Task:
Up to and including the line that contains "You are a computer-use", write out each line of the material from its first line, exactly.

──────────

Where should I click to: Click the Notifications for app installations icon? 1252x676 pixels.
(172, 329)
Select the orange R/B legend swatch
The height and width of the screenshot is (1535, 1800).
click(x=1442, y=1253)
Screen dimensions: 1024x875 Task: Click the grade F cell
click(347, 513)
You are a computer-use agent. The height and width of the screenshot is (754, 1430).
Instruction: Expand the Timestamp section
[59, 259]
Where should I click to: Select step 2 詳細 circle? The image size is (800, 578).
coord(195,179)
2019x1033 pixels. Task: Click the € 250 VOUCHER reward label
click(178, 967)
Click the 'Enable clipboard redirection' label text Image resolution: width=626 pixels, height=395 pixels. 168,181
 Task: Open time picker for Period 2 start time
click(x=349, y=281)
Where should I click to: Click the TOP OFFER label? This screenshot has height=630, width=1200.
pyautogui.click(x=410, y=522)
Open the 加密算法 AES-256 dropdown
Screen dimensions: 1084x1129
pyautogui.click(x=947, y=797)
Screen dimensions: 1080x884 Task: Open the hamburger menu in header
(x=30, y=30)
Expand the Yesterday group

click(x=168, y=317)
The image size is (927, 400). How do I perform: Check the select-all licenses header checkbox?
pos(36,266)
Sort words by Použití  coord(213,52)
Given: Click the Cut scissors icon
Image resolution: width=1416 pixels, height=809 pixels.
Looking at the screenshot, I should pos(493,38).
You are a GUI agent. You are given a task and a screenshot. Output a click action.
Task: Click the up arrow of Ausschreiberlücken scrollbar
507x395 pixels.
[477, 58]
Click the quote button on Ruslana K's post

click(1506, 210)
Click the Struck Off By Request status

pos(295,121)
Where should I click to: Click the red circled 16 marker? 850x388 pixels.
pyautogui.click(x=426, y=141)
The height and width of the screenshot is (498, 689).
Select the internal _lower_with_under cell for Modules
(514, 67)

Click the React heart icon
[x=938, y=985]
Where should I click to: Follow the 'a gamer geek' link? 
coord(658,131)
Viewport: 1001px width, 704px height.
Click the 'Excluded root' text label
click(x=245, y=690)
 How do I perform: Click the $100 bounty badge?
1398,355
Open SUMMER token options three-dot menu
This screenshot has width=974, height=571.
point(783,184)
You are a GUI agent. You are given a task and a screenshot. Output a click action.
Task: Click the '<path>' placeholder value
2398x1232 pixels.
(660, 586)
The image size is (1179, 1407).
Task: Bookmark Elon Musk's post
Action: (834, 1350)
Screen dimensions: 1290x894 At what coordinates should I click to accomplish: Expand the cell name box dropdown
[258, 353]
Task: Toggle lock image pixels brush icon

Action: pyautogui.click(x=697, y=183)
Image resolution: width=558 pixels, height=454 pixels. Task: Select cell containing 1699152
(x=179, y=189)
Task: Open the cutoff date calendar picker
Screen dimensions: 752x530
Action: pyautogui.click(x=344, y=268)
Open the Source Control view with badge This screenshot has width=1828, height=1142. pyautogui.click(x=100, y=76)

──────────

Your response:
Where should I click to: Click the Notifications for app installations icon? 1252x676 pixels.
(172, 329)
Select the orange R/B legend swatch
The height and width of the screenshot is (1535, 1800).
click(x=1442, y=1253)
Screen dimensions: 1024x875 Task: Click the grade F cell
click(347, 513)
You are a computer-use agent. The height and width of the screenshot is (754, 1430).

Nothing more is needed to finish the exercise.